In the value iteration case our DQN parametrized the state-action values as $DQN(s) \to Q_\mathbf{w}(s, \cdot)$. Similarly, we will represent the policy as a probability distribution over actions $\pi_\mathbf{w}(s)$ parametrized by the NN.

*Modelling the output as action (class) probabilities is a typical technique in classification tasks that gives us a smooth representation (intuitively, changing NN weights $\mathbf{w}$ a bit changes $\pi$ a bit as well - compared to the case with discrete action labels which would change in steps).*

## Gradients of the Policy

*Policy Gradient* methods are closely related to the *Cross-Entropy Method* introduced earlier. The gradient is a direction in which we want to change NN weights to maximize the accumulated reward and is proportional in scale to the $Q$ state-action value and in the direction to the log of action probabilities:
$$
\nabla J \approx \mathbb{E}[Q(s, a) \nabla \log(\pi(a | s))]
$$
where the expectation means that we average the gradient over several steps.

Equivalently we can say that we optimize the loss function $\mathcal{L} = -Q(s, a) \log(\pi(a | s))$ (Note: SGD minimizes the loss function but we want to maximize the gradient, therefore the minus sign).

Recall that in the *Cross-Entropy Method* we sampled the environment for few episodes and trained only on transitions from the above-average ones. This corresponds to having $Q(s, a) = 1$ for the good transitions and $Q(s, a) = 0$ otherwise.
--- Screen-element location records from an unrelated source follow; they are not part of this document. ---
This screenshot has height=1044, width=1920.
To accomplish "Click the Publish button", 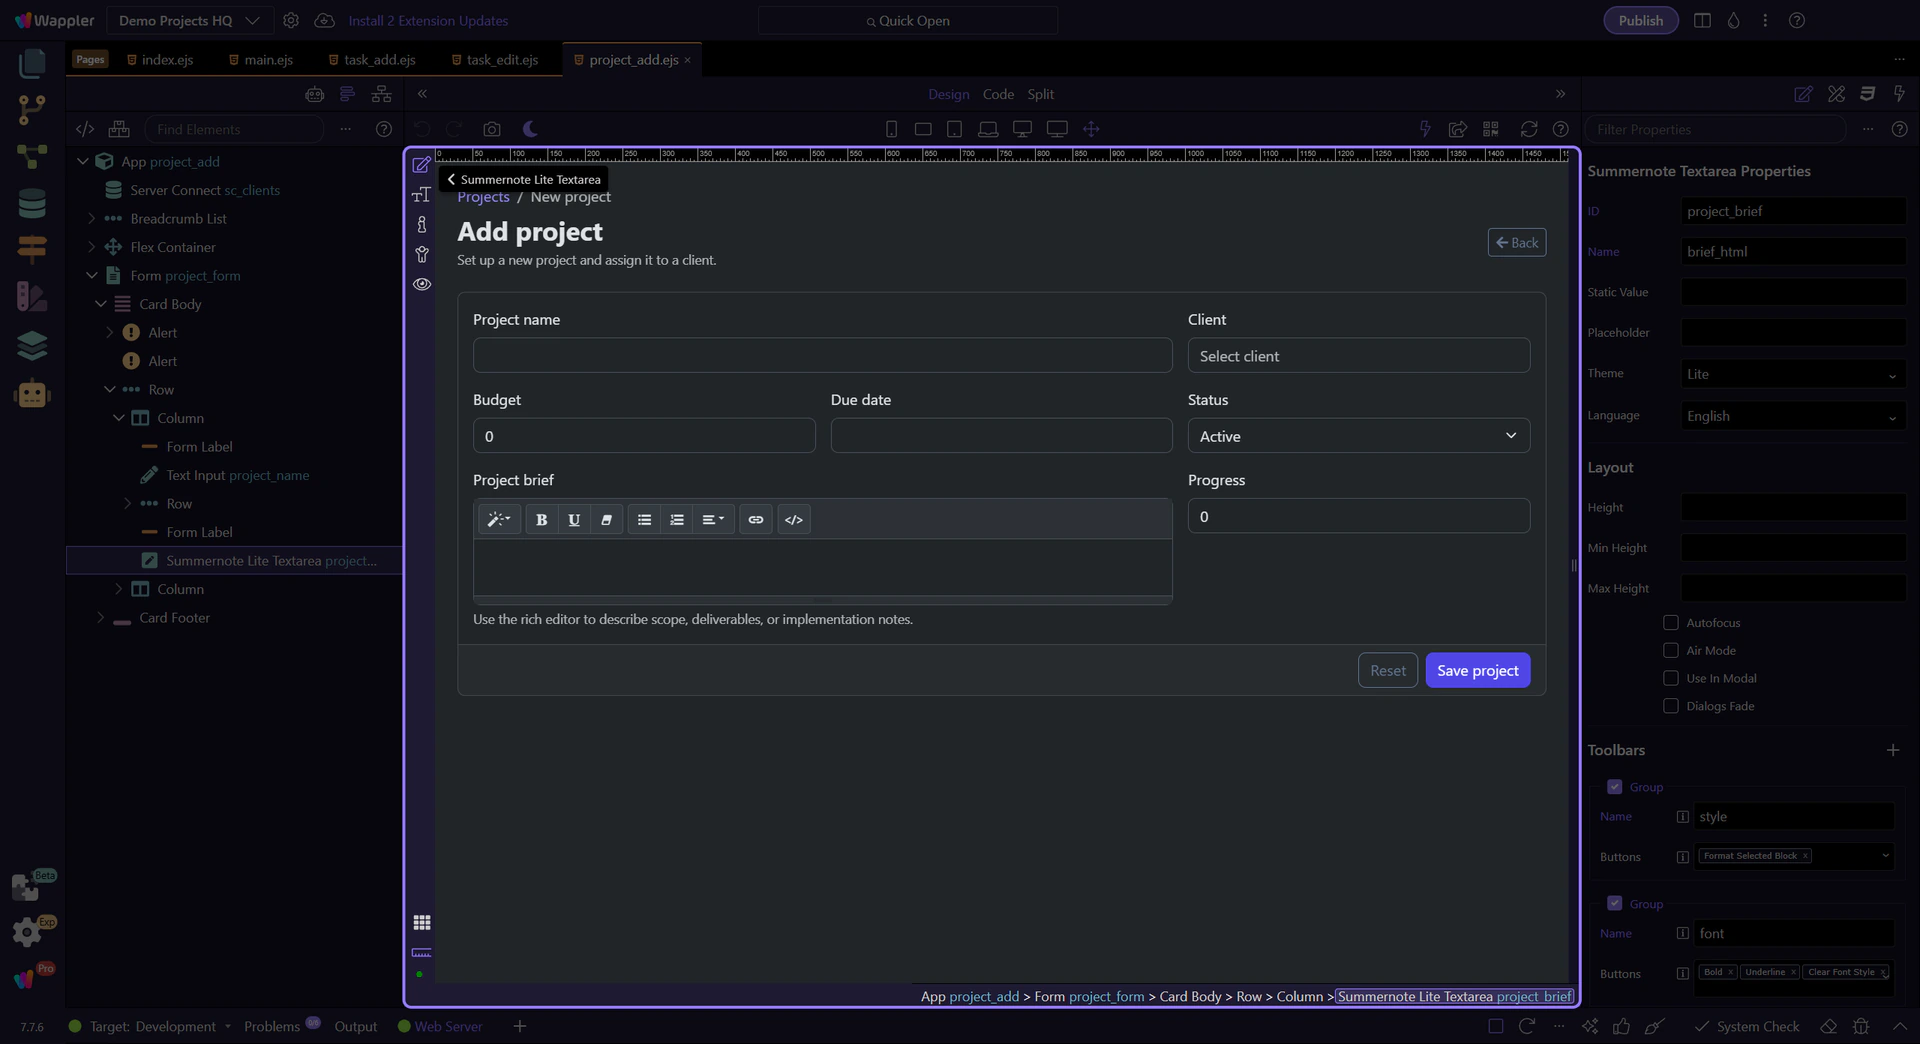I will (x=1640, y=20).
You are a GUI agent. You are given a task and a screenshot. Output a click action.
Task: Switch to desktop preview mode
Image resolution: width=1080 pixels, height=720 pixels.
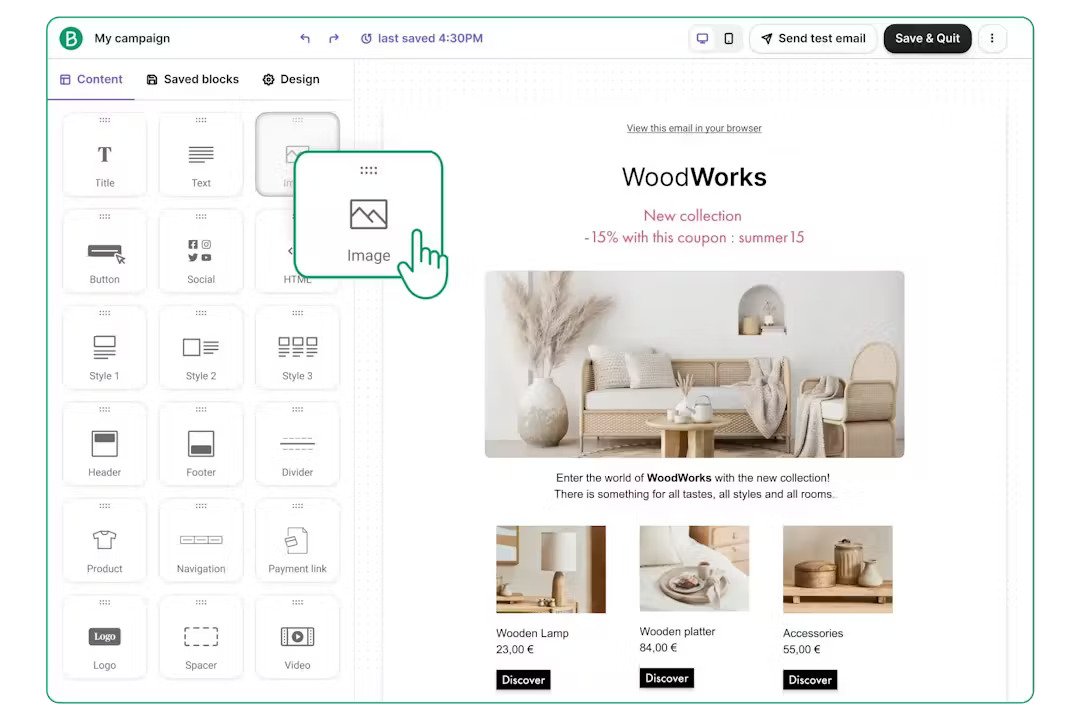pos(703,37)
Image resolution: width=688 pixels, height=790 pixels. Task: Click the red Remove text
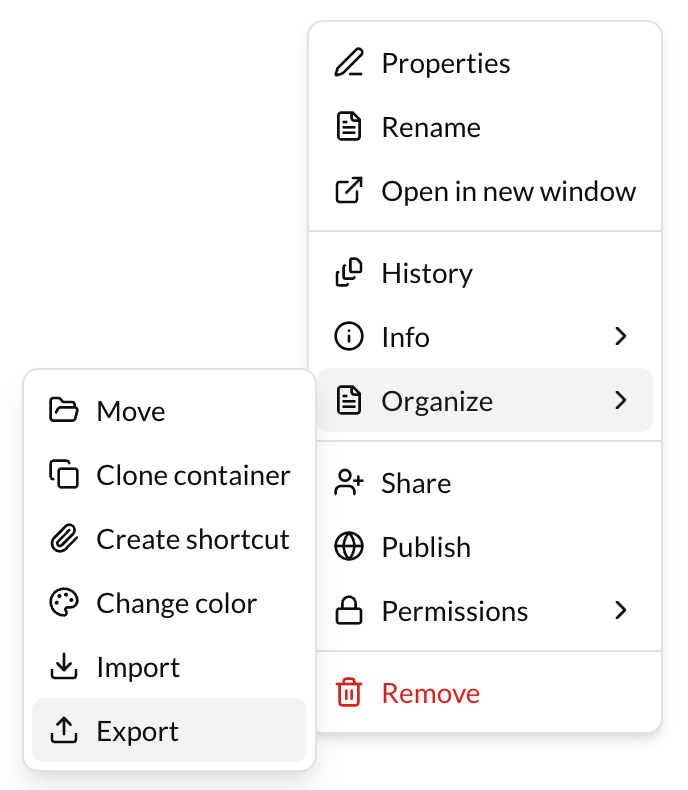click(x=431, y=694)
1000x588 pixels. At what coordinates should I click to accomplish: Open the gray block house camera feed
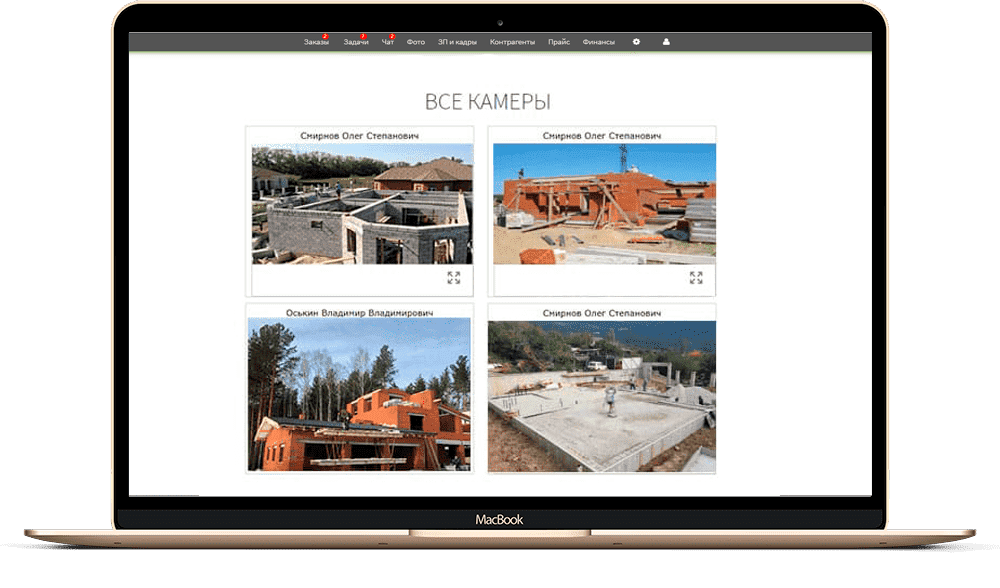coord(362,205)
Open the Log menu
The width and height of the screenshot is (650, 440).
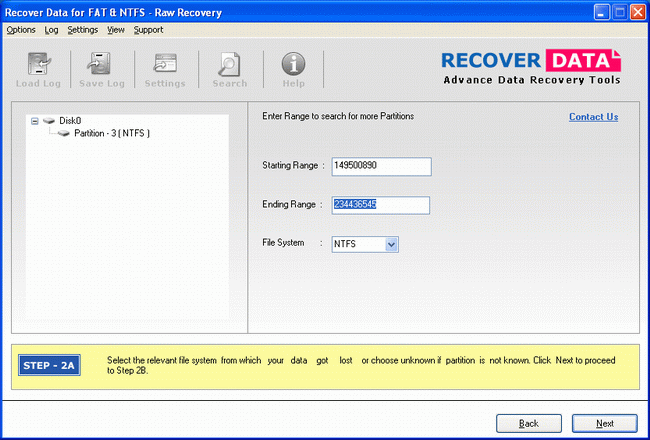[51, 30]
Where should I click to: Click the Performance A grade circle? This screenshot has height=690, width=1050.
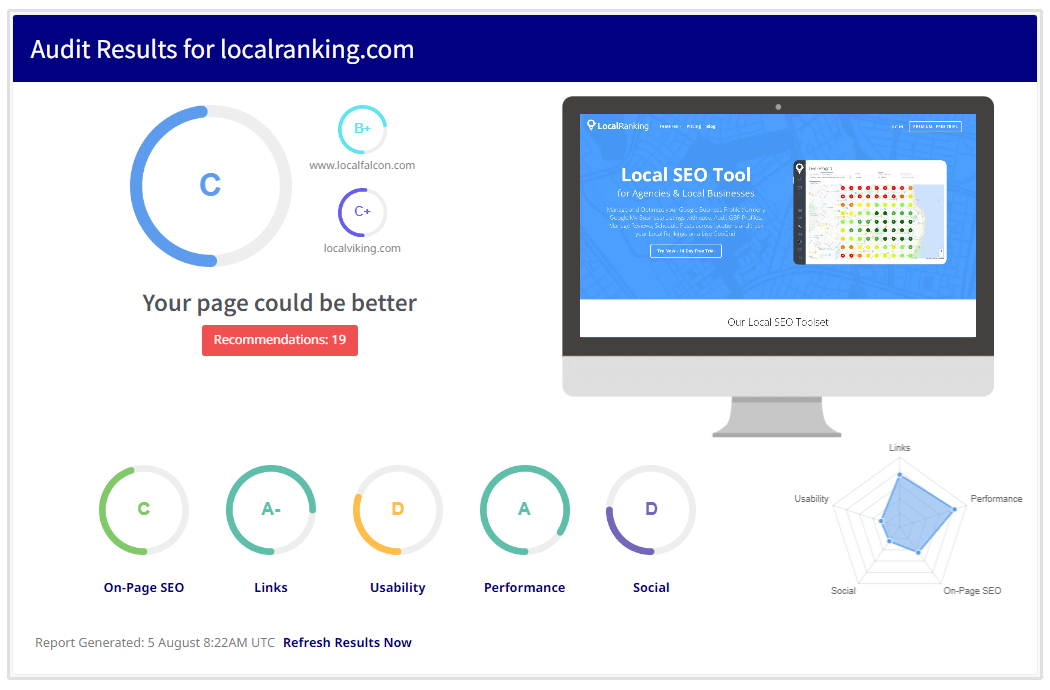524,509
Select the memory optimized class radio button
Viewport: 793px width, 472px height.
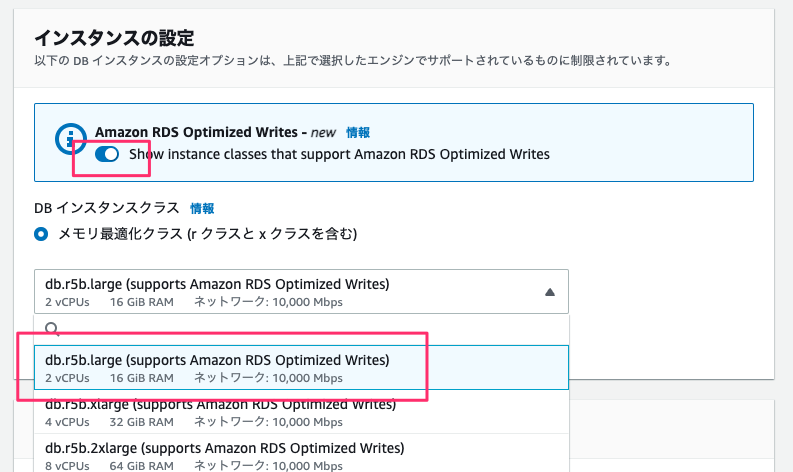coord(41,234)
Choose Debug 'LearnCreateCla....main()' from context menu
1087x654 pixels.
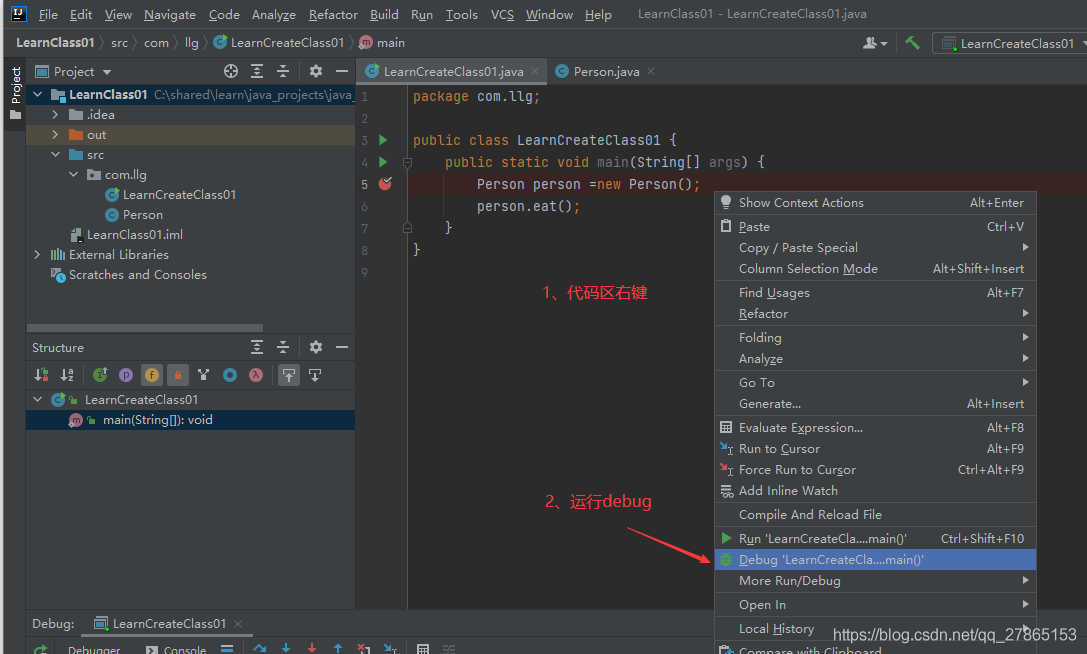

In general, policy gradient methods differ in the way how $Q$ values are treated but in any case we want to use $Q(s, a) \in [0, 1]$:
1. for better separation of episode
1. to incorporate the discount factor and thus the uncertainty about future rewards

## The REINFORCE method
The outline of the *REINFORCE* methods is the following:
1. Initialize NN weights randomly
1. Play $N$ full episode and collect experiences $(s, a, r, s')$
1. Compute actual $Q$ values for every played episode $k$ and step $t$: $Q_{k, t} = \sum_{i=0}^t \gamma^t r_t$
1. Compute the loss for all transitions: $\mathcal{L} = - \sum_{k, t} Q_{k, t} \log(\pi(s_{k, t}, a_{k, t}))$
1. Do one SGD step by minimizing the loss and update NN weights
1. Repeat from step 2. until convergence

Properties of the REINFORCE method:
* We **don't need an explicit exploration policy** because we explore automatically using the policy our NN outputs.
* **On-policy** method, therefore no ER buffer is needed because we can't train on the data from old policies. On the other hand, value methods typically converge faster (need less interations with the environment).
* We train on actual Q values and not estimated ones so we **don't need a target NN** to break experience correlations either.